During weekly Gemba walks, the plant manager reviewed the board directly on the shop floor. No meeting was needed — the board told the story in full. After six weeks, the graphical results section showed a 74% reduction in hydraulic stoppages. The team updated their standards, created a One Point Lesson, and the improvement was subsequently replicated on a second line using the board as a reference template.
“The board turned the improvement into a team effort. Everyone knew what was happening and why. It stopped being something the maintenance department did alone.” — Team Leader, Thermal Systems GmbH
Key Takeaways
- The KK Board is a structured communication tool organized around the 8-step PDCA problem-solving story, making the status of every improvement activity transparent to the entire team.

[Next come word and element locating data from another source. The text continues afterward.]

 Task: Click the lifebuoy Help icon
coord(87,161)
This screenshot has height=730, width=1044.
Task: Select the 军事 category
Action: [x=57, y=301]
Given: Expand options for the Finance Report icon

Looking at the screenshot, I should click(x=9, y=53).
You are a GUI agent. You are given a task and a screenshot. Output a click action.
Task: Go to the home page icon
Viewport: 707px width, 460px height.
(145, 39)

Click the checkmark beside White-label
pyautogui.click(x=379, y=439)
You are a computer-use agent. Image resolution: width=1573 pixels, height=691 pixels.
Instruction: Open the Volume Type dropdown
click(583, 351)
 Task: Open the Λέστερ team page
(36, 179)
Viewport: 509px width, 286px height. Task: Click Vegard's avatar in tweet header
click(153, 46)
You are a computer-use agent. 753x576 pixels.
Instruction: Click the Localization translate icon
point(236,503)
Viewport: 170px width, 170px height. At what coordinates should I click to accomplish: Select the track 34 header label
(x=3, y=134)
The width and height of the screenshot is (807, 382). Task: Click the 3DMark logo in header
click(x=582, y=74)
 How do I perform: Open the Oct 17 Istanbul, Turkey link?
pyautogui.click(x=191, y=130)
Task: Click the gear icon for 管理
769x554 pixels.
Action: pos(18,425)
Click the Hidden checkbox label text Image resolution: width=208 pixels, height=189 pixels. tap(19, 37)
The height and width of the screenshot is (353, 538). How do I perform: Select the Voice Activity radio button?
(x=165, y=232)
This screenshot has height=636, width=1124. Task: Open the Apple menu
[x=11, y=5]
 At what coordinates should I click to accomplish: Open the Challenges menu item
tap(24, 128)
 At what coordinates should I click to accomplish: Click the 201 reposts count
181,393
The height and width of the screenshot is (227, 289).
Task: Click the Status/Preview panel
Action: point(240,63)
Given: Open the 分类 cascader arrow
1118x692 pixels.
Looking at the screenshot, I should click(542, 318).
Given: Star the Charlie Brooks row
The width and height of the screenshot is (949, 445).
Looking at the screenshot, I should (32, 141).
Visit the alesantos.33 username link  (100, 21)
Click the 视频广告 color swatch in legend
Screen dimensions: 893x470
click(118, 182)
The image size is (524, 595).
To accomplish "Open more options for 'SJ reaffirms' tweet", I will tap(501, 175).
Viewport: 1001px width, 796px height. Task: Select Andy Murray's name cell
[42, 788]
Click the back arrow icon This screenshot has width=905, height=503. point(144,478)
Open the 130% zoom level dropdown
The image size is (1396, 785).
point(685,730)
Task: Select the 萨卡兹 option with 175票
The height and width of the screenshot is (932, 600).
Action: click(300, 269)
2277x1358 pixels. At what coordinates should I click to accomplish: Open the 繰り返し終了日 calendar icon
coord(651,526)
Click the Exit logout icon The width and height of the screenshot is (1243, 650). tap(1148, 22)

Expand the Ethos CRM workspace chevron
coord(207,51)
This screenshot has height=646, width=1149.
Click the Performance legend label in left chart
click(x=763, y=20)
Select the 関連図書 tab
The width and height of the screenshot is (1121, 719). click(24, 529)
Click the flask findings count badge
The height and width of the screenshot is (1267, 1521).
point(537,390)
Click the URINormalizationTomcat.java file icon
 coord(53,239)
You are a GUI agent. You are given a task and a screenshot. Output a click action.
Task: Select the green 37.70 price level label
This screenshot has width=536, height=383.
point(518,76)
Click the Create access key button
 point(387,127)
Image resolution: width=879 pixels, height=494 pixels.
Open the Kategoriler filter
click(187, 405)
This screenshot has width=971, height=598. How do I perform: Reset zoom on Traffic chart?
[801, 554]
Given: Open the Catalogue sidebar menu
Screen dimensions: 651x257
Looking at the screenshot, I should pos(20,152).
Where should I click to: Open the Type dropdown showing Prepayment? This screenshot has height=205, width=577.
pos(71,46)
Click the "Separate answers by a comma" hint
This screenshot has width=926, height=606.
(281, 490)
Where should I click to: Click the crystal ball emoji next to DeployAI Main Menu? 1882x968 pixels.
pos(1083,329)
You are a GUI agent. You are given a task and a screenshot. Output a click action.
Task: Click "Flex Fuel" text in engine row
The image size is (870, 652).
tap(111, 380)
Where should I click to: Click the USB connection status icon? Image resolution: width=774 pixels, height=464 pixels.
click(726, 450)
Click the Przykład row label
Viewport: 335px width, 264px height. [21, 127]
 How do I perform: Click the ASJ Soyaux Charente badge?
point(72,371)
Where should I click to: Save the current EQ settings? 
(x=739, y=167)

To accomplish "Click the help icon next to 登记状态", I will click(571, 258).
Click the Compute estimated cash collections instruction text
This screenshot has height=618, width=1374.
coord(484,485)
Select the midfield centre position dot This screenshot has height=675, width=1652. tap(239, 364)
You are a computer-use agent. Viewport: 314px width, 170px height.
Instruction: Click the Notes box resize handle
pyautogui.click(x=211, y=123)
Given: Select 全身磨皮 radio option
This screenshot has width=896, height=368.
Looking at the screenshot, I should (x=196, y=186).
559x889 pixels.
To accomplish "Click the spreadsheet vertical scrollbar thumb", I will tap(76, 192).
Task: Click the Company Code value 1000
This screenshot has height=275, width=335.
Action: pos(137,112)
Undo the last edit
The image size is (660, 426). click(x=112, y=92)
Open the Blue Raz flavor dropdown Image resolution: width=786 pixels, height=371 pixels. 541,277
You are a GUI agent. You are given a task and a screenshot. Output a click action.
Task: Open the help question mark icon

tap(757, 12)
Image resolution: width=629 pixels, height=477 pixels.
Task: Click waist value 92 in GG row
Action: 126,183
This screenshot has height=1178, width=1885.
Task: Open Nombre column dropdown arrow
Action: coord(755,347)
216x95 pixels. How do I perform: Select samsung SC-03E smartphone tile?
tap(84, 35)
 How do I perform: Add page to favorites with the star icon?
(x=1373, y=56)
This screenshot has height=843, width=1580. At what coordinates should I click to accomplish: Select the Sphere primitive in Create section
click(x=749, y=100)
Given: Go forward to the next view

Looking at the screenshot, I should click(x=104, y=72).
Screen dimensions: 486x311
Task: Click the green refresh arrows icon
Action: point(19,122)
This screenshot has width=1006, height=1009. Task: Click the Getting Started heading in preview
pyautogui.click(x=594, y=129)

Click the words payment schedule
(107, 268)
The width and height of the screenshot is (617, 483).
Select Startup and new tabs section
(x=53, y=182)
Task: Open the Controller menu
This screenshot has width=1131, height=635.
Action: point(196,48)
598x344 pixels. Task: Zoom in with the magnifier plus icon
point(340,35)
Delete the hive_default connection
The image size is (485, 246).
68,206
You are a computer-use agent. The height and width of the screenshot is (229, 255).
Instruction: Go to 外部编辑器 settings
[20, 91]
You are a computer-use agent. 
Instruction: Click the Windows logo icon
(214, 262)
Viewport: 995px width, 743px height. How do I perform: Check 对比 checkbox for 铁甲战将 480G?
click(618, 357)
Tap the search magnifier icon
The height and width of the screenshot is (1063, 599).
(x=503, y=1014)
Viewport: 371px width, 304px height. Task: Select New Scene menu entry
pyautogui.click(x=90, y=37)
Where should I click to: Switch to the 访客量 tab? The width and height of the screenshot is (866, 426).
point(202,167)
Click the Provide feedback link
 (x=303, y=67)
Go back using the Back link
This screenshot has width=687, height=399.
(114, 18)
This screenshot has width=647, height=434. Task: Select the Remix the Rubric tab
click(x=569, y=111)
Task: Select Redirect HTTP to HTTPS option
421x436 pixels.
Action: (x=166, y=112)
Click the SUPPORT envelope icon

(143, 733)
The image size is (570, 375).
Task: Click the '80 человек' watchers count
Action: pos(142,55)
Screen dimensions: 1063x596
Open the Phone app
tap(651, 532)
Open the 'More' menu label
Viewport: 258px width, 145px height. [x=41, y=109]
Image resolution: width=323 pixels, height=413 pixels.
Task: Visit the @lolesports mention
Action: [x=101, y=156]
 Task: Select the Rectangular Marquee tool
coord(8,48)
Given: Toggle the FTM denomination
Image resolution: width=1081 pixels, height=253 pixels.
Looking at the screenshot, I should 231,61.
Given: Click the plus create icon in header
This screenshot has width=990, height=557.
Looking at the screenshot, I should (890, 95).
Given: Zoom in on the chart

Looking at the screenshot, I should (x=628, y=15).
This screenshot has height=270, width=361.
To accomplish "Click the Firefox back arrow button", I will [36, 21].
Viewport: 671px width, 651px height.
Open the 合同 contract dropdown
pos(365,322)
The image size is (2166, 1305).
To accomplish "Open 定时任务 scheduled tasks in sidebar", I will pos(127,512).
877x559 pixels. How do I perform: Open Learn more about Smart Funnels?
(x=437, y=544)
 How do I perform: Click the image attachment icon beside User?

- Visual management on the Gemba eliminates information gaps, enables data-driven conversations, and forces leadership presence where the work actually happens.
- Each section of the board corresponds to a PDCA phase, helping teams maintain logical progression and avoid jumping to solutions before understanding the root cause.
- The board drives team accountability and commitment by making goals, assigned actions, deadlines, and results visible and shared — transforming improvement from an individual task into a collective responsibility.
- A well-maintained KK Board creates organizational learning: it records the full improvement story, supports standardization, and serves as a replicable reference for spreading results across the plant.